| TASK |
The answer must consist solely of the lines from the line with "You are a GUI" to the final line of the data below, reproduced exactly, pictures omitted.

Stored items
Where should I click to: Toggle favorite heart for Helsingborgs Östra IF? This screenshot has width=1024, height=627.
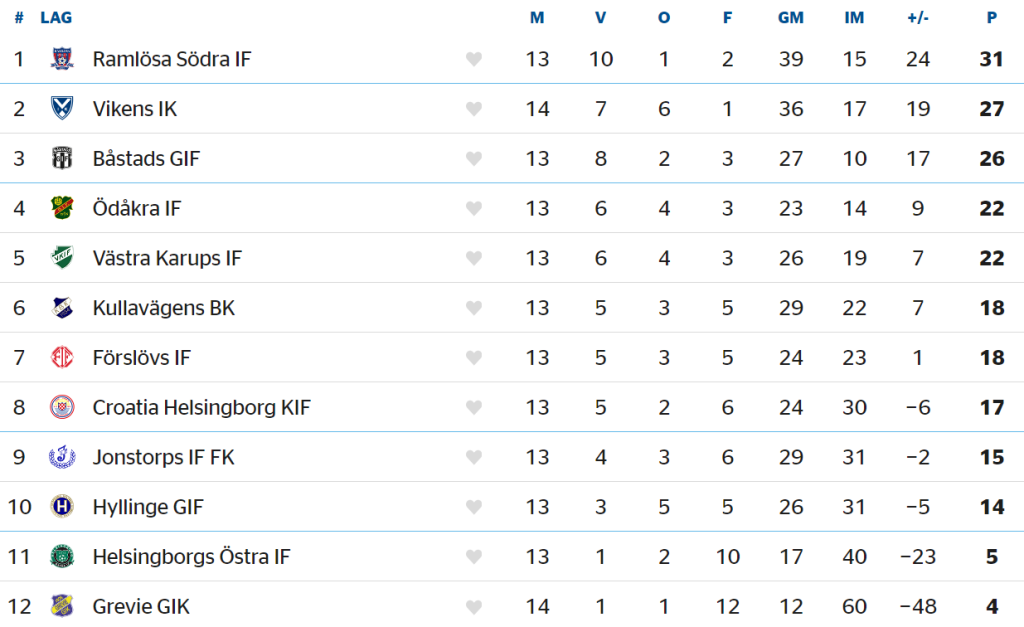(x=474, y=557)
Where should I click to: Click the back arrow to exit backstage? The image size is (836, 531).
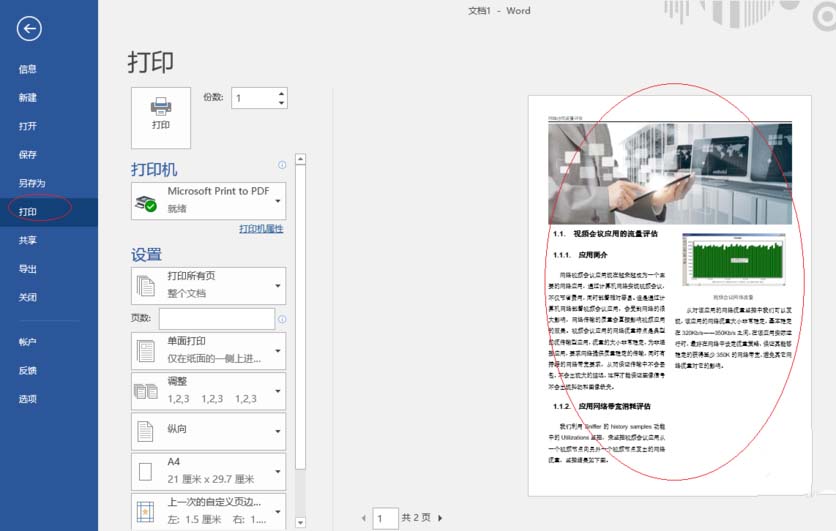click(29, 29)
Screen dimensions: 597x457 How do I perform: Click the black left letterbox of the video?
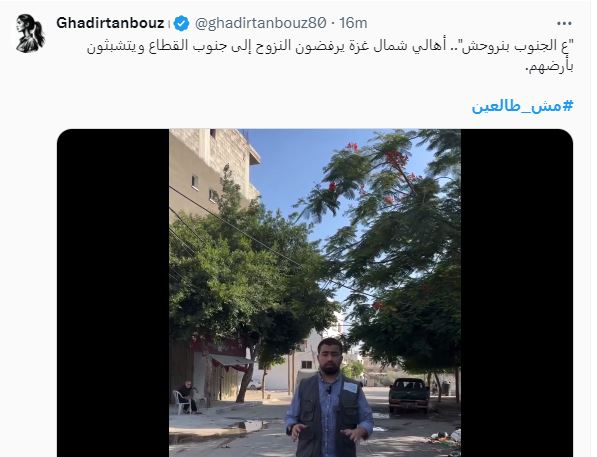click(x=113, y=293)
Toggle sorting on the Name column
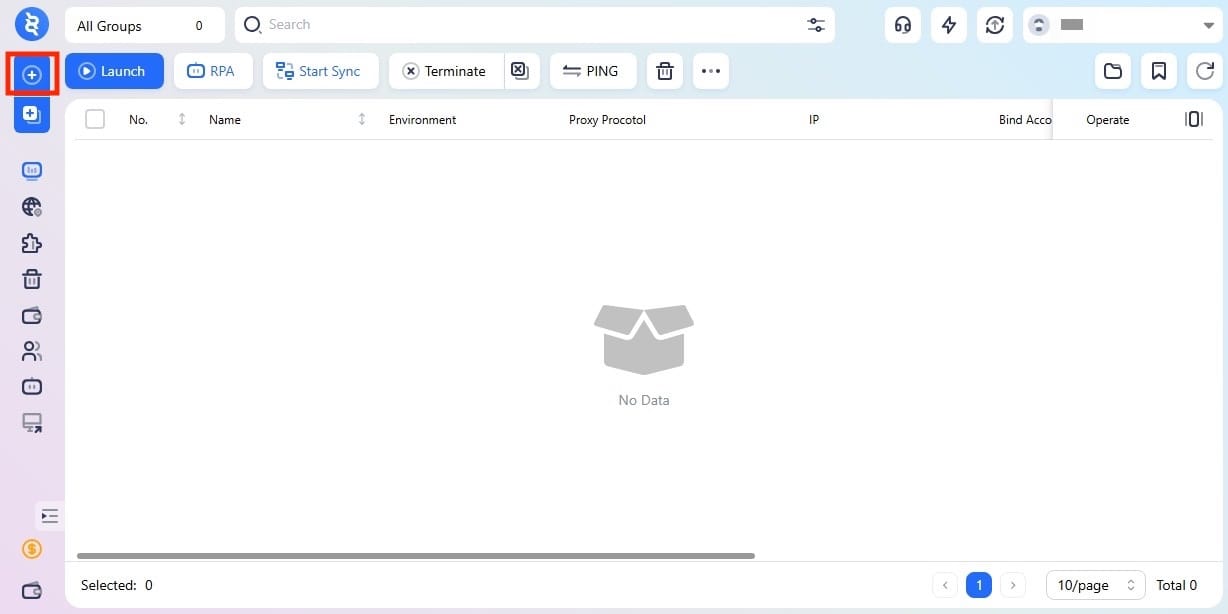The image size is (1228, 614). pyautogui.click(x=361, y=119)
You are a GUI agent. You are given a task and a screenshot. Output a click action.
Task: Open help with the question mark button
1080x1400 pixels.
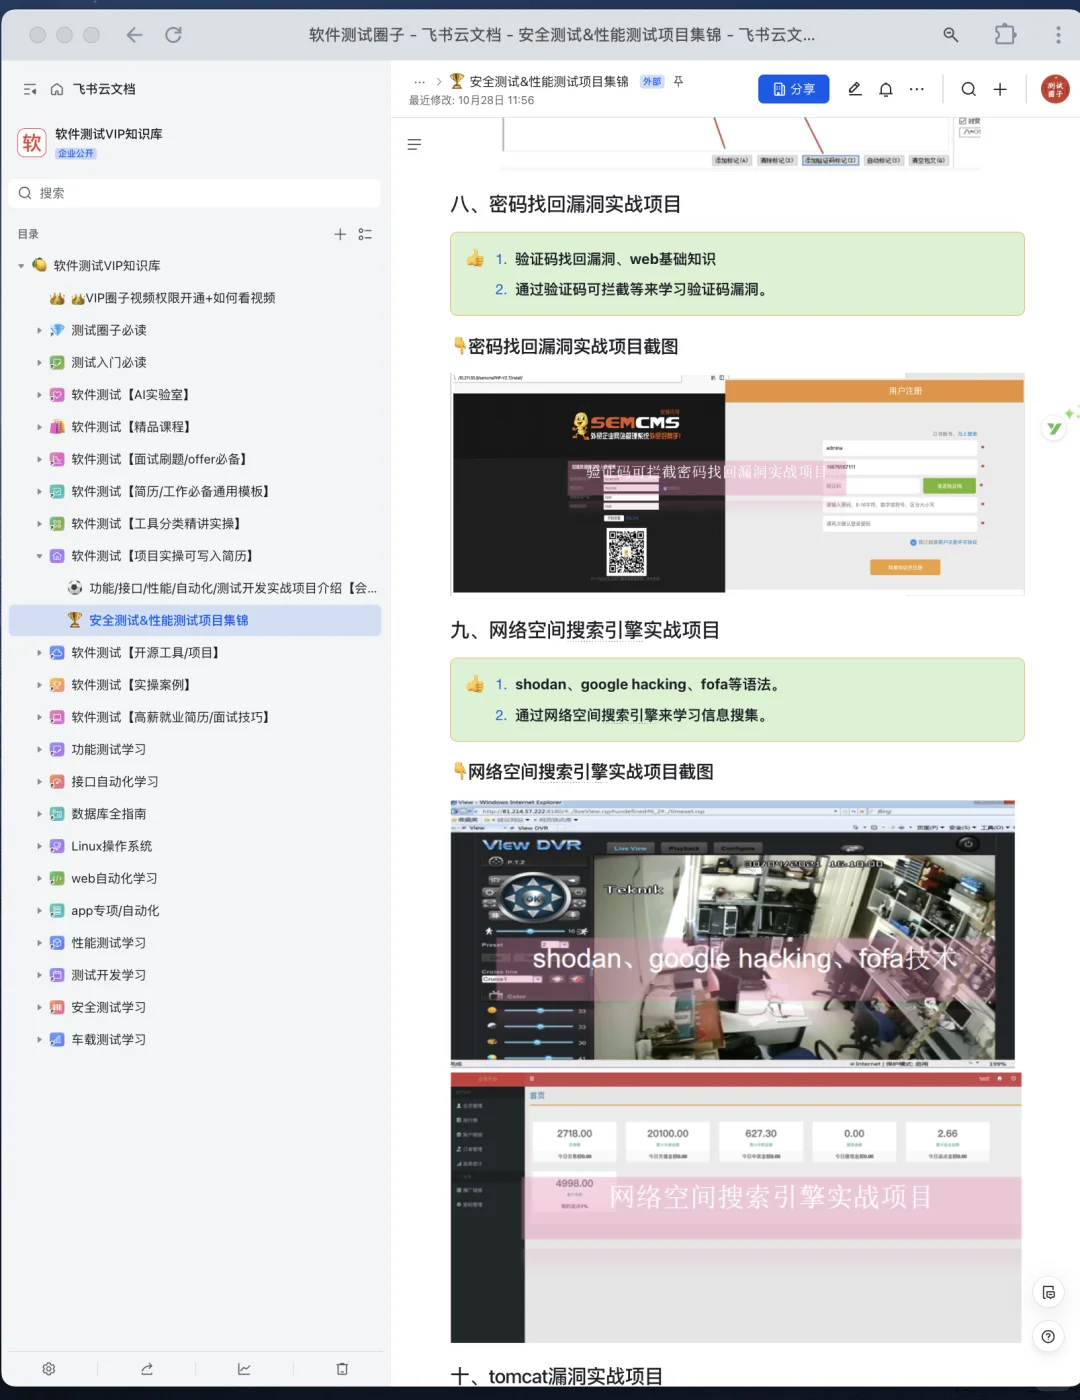click(x=1048, y=1336)
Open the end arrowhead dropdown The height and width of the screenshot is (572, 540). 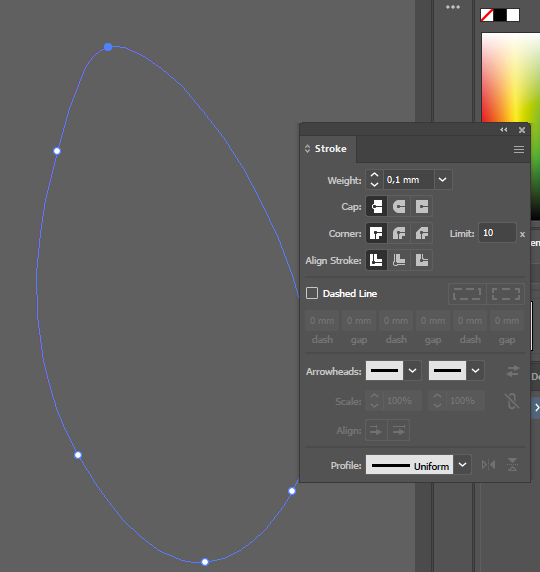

| TASK ANSWER |
You are a GUI agent. You are given a task and a screenshot. Output a click action.
Task: Open help with the question mark button
1080x1400 pixels.
click(x=1048, y=1336)
Open the end arrowhead dropdown The height and width of the screenshot is (572, 540). 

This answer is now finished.